Information Start Marker

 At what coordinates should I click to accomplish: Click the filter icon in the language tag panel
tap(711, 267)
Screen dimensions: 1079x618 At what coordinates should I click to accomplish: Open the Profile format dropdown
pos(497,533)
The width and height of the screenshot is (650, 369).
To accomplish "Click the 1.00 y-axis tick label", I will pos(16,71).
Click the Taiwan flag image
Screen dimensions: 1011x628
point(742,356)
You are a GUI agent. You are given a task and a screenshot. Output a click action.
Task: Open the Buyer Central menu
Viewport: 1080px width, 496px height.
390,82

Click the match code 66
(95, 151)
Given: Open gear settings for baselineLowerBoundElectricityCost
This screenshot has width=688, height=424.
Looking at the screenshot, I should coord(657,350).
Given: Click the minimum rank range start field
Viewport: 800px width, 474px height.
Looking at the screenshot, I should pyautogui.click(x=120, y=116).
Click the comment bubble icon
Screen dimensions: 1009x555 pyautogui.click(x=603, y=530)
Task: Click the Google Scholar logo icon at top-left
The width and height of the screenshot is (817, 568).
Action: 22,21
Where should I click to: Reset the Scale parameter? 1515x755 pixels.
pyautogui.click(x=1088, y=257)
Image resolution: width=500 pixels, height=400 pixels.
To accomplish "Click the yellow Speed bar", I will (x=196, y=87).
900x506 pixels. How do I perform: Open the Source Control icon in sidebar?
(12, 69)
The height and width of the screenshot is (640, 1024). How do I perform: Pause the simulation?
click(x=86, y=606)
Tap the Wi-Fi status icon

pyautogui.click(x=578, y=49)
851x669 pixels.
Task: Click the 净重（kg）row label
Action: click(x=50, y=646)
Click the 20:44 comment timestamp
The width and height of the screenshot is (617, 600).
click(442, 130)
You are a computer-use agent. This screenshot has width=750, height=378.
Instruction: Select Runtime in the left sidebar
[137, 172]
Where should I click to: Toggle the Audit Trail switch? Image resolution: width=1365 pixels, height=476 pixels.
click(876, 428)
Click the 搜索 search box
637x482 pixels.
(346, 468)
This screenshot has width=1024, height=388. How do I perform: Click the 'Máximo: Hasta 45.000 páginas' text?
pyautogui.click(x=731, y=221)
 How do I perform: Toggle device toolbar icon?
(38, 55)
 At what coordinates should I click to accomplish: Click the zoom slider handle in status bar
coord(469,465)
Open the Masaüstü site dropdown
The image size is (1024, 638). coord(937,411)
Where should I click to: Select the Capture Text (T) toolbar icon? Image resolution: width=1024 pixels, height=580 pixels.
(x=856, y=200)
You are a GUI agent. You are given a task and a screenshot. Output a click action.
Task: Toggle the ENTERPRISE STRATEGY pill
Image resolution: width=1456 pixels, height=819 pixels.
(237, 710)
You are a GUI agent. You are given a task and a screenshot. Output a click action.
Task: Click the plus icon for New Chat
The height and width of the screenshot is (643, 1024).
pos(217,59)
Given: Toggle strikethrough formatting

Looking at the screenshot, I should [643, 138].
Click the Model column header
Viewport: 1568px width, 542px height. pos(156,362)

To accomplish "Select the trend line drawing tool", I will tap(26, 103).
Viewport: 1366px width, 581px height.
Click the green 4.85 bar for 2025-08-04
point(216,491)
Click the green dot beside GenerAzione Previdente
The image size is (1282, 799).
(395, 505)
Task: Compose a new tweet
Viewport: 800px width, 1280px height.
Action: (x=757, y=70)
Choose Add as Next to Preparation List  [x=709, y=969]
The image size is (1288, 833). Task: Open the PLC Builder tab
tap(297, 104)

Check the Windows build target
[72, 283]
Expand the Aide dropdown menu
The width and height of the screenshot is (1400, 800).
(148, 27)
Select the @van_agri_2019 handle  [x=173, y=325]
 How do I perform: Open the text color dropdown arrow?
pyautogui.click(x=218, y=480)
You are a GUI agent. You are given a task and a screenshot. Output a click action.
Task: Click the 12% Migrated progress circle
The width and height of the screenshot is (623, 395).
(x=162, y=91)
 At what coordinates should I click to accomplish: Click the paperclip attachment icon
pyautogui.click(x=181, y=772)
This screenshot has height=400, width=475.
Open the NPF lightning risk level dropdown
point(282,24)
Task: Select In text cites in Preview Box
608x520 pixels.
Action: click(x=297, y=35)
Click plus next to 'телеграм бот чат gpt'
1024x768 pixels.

Information End Marker

• **Work to be completed**
Output the data in full, precisely as it appears above.

• **The answer**
 At what coordinates should I click to accomplish: Click the filter icon in the language tag panel
tap(711, 267)
Screen dimensions: 1079x618 At what coordinates should I click to accomplish: Open the Profile format dropdown
pos(497,533)
The width and height of the screenshot is (650, 369).
To accomplish "Click the 1.00 y-axis tick label", I will pos(16,71).
Click the Taiwan flag image
Screen dimensions: 1011x628
point(742,356)
You are a GUI agent. You are given a task and a screenshot. Output a click action.
Task: Open the Buyer Central menu
Viewport: 1080px width, 496px height.
390,82

Click the match code 66
(95, 151)
Given: Open gear settings for baselineLowerBoundElectricityCost
This screenshot has width=688, height=424.
Looking at the screenshot, I should coord(657,350).
Given: Click the minimum rank range start field
Viewport: 800px width, 474px height.
Looking at the screenshot, I should pyautogui.click(x=120, y=116).
Click the comment bubble icon
Screen dimensions: 1009x555 pyautogui.click(x=603, y=530)
Task: Click the Google Scholar logo icon at top-left
The width and height of the screenshot is (817, 568).
Action: 22,21
Where should I click to: Reset the Scale parameter? 1515x755 pixels.
pyautogui.click(x=1088, y=257)
Image resolution: width=500 pixels, height=400 pixels.
To accomplish "Click the yellow Speed bar", I will (x=196, y=87).
900x506 pixels. How do I perform: Open the Source Control icon in sidebar?
(12, 69)
The height and width of the screenshot is (640, 1024). How do I perform: Pause the simulation?
click(x=86, y=606)
Tap the Wi-Fi status icon

pyautogui.click(x=578, y=49)
851x669 pixels.
Task: Click the 净重（kg）row label
Action: click(x=50, y=646)
Click the 20:44 comment timestamp
The width and height of the screenshot is (617, 600).
click(442, 130)
You are a computer-use agent. This screenshot has width=750, height=378.
Instruction: Select Runtime in the left sidebar
[137, 172]
Where should I click to: Toggle the Audit Trail switch? Image resolution: width=1365 pixels, height=476 pixels.
click(876, 428)
Click the 搜索 search box
637x482 pixels.
(346, 468)
This screenshot has width=1024, height=388. How do I perform: Click the 'Máximo: Hasta 45.000 páginas' text?
pyautogui.click(x=731, y=221)
 How do I perform: Toggle device toolbar icon?
(38, 55)
 At what coordinates should I click to accomplish: Click the zoom slider handle in status bar
coord(469,465)
Open the Masaüstü site dropdown
The image size is (1024, 638). coord(937,411)
Where should I click to: Select the Capture Text (T) toolbar icon? Image resolution: width=1024 pixels, height=580 pixels.
(x=856, y=200)
You are a GUI agent. You are given a task and a screenshot. Output a click action.
Task: Toggle the ENTERPRISE STRATEGY pill
Image resolution: width=1456 pixels, height=819 pixels.
(237, 710)
You are a GUI agent. You are given a task and a screenshot. Output a click action.
Task: Click the plus icon for New Chat
The height and width of the screenshot is (643, 1024).
pos(217,59)
Given: Toggle strikethrough formatting

Looking at the screenshot, I should [643, 138].
Click the Model column header
Viewport: 1568px width, 542px height. pos(156,362)

To accomplish "Select the trend line drawing tool", I will tap(26, 103).
Viewport: 1366px width, 581px height.
Click the green 4.85 bar for 2025-08-04
point(216,491)
Click the green dot beside GenerAzione Previdente
The image size is (1282, 799).
(395, 505)
Task: Compose a new tweet
Viewport: 800px width, 1280px height.
Action: (x=757, y=70)
Choose Add as Next to Preparation List  [x=709, y=969]
The image size is (1288, 833). Task: Open the PLC Builder tab
tap(297, 104)

Check the Windows build target
[72, 283]
Expand the Aide dropdown menu
The width and height of the screenshot is (1400, 800).
(148, 27)
Select the @van_agri_2019 handle  [x=173, y=325]
 How do I perform: Open the text color dropdown arrow?
pyautogui.click(x=218, y=480)
You are a GUI agent. You are given a task and a screenshot. Output a click action.
Task: Click the 12% Migrated progress circle
The width and height of the screenshot is (623, 395).
(x=162, y=91)
 At what coordinates should I click to accomplish: Click the paperclip attachment icon
pyautogui.click(x=181, y=772)
This screenshot has height=400, width=475.
Open the NPF lightning risk level dropdown
point(282,24)
Task: Select In text cites in Preview Box
608x520 pixels.
Action: click(x=297, y=35)
Click plus next to 'телеграм бот чат gpt'
1024x768 pixels.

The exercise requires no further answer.